DATA SECTION |
•••••
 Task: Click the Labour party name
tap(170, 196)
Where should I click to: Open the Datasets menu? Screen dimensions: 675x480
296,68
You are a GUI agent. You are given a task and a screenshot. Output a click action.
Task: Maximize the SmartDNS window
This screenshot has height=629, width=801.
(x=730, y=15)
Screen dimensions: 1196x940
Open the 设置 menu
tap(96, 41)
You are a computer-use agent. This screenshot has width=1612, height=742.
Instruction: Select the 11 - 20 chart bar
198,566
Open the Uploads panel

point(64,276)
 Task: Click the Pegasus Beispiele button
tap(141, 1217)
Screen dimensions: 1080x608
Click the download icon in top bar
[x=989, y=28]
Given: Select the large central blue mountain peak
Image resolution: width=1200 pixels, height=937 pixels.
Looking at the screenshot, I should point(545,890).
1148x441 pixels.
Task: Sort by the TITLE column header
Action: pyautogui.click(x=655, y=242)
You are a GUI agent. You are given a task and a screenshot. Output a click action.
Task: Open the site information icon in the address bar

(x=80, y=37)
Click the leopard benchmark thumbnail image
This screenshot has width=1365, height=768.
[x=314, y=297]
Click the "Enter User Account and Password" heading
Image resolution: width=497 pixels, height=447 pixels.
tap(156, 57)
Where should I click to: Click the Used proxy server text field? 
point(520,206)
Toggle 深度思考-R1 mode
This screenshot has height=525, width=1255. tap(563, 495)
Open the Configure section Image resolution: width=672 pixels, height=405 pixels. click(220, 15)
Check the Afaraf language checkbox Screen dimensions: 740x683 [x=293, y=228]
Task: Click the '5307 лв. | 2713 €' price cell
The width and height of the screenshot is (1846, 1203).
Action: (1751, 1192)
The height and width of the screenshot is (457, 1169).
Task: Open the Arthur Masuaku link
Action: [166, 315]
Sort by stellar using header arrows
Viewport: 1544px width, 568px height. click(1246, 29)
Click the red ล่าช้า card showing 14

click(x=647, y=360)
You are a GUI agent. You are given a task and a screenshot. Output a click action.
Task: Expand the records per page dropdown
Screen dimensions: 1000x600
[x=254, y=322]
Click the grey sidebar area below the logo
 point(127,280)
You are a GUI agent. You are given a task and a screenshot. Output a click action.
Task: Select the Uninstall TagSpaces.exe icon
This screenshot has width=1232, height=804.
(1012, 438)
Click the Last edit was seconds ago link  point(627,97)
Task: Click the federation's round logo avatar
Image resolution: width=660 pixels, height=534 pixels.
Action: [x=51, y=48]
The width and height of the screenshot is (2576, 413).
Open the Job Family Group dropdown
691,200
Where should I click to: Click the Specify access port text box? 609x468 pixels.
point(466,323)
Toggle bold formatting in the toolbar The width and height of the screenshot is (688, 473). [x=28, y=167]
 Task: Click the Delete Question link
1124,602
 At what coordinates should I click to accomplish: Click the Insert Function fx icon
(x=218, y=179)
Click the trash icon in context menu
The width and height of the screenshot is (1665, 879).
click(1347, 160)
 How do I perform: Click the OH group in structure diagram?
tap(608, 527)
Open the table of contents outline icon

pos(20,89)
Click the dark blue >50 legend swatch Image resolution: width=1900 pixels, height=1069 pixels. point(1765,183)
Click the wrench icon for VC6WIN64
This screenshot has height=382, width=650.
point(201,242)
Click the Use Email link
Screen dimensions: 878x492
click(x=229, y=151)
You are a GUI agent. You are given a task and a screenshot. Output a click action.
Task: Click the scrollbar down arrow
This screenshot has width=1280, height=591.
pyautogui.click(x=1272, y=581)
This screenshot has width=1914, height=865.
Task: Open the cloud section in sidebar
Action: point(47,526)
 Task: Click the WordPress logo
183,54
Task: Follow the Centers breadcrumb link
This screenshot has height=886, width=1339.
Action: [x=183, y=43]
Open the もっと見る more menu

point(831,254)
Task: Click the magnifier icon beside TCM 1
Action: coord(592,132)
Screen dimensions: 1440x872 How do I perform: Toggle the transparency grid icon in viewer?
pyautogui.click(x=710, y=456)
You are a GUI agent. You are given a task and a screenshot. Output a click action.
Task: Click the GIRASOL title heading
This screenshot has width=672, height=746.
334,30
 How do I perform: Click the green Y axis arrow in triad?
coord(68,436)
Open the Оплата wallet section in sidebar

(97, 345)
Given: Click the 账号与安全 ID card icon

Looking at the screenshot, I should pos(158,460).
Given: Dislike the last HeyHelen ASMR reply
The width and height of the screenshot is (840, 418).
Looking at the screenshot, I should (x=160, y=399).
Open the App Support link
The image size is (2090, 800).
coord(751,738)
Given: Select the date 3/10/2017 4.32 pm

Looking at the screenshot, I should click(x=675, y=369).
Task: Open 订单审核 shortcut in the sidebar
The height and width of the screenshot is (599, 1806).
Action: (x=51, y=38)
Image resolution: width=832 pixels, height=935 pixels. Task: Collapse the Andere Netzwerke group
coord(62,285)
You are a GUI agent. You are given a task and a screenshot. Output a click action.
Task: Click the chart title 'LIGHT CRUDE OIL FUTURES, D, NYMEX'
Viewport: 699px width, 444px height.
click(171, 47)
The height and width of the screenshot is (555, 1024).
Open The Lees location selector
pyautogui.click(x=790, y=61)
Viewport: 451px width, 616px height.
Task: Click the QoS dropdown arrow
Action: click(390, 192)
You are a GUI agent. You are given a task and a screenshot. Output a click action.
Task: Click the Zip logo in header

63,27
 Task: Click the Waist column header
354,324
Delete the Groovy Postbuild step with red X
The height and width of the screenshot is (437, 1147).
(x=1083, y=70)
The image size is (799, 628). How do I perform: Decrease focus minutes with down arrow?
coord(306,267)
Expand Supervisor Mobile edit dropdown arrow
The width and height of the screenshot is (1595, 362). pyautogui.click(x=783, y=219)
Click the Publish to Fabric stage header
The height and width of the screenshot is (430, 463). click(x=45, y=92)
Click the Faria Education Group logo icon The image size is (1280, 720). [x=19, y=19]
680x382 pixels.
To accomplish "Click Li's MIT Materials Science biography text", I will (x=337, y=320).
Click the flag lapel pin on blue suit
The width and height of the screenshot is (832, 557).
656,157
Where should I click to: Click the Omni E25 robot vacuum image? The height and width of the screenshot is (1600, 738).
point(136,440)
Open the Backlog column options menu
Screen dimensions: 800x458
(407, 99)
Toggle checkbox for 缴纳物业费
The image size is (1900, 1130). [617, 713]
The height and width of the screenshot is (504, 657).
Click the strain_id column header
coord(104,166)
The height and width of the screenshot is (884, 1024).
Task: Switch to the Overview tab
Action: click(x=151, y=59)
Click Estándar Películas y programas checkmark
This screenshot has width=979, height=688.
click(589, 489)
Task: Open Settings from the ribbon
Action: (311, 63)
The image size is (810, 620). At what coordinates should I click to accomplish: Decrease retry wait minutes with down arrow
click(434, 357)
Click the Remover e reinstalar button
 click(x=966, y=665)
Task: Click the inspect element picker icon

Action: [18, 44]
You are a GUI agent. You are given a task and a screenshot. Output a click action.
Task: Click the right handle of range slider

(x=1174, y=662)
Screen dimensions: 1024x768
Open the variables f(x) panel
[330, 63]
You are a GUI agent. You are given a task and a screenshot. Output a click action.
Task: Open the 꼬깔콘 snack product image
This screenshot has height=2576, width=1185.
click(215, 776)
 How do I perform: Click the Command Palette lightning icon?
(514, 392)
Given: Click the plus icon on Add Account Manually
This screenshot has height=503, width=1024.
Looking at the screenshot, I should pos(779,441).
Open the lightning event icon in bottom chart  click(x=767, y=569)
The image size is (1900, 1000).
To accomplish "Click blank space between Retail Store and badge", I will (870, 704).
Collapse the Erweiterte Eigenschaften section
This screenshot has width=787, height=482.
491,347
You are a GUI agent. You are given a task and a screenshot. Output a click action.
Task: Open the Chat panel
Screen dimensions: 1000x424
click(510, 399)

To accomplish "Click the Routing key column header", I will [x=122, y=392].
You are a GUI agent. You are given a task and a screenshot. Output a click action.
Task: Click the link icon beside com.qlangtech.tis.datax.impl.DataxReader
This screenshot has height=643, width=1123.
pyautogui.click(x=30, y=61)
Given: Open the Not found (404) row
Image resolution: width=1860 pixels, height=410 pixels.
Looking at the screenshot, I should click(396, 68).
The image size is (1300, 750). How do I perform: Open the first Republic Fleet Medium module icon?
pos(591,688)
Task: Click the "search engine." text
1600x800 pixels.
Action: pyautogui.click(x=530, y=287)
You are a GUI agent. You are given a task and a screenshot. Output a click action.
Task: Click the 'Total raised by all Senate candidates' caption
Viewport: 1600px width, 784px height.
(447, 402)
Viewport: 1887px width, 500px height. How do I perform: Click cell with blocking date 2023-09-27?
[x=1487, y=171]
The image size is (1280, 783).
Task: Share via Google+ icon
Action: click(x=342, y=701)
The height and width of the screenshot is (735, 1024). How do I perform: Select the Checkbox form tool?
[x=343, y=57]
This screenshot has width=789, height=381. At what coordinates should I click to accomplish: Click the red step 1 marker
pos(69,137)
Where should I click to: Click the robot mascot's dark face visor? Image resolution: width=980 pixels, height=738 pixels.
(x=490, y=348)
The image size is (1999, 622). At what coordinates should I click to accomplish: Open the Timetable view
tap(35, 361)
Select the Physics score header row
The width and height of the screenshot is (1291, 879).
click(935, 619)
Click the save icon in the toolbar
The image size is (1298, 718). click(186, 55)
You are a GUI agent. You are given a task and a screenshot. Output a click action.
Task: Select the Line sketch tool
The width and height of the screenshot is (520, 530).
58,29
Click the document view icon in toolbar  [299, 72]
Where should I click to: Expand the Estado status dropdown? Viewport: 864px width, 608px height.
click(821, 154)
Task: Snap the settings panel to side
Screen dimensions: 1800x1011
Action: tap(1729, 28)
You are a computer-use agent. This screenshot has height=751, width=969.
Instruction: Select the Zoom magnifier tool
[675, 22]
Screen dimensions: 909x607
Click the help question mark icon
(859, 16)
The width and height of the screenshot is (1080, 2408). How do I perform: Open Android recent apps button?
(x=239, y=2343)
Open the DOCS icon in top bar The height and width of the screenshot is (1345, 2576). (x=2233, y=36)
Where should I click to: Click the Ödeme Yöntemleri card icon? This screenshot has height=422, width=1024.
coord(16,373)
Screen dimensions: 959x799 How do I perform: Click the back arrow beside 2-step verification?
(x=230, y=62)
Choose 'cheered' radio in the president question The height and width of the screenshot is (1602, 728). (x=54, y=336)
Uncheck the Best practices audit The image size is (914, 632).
•••••
EXERCISE BRIEF |
Every line from the start of the listing through the line with "Click the leopard benchmark thumbnail image" should be reproduced exactly, and no other line.

RESULT |
 Task: Click the Labour party name
tap(170, 196)
Where should I click to: Open the Datasets menu? Screen dimensions: 675x480
296,68
You are a GUI agent. You are given a task and a screenshot. Output a click action.
Task: Maximize the SmartDNS window
This screenshot has height=629, width=801.
(x=730, y=15)
Screen dimensions: 1196x940
Open the 设置 menu
tap(96, 41)
You are a computer-use agent. This screenshot has width=1612, height=742.
Instruction: Select the 11 - 20 chart bar
198,566
Open the Uploads panel

point(64,276)
 Task: Click the Pegasus Beispiele button
tap(141, 1217)
Screen dimensions: 1080x608
Click the download icon in top bar
[x=989, y=28]
Given: Select the large central blue mountain peak
Image resolution: width=1200 pixels, height=937 pixels.
Looking at the screenshot, I should point(545,890).
1148x441 pixels.
Task: Sort by the TITLE column header
Action: pyautogui.click(x=655, y=242)
You are a GUI agent. You are given a task and a screenshot. Output a click action.
Task: Open the site information icon in the address bar

(x=80, y=37)
Click the leopard benchmark thumbnail image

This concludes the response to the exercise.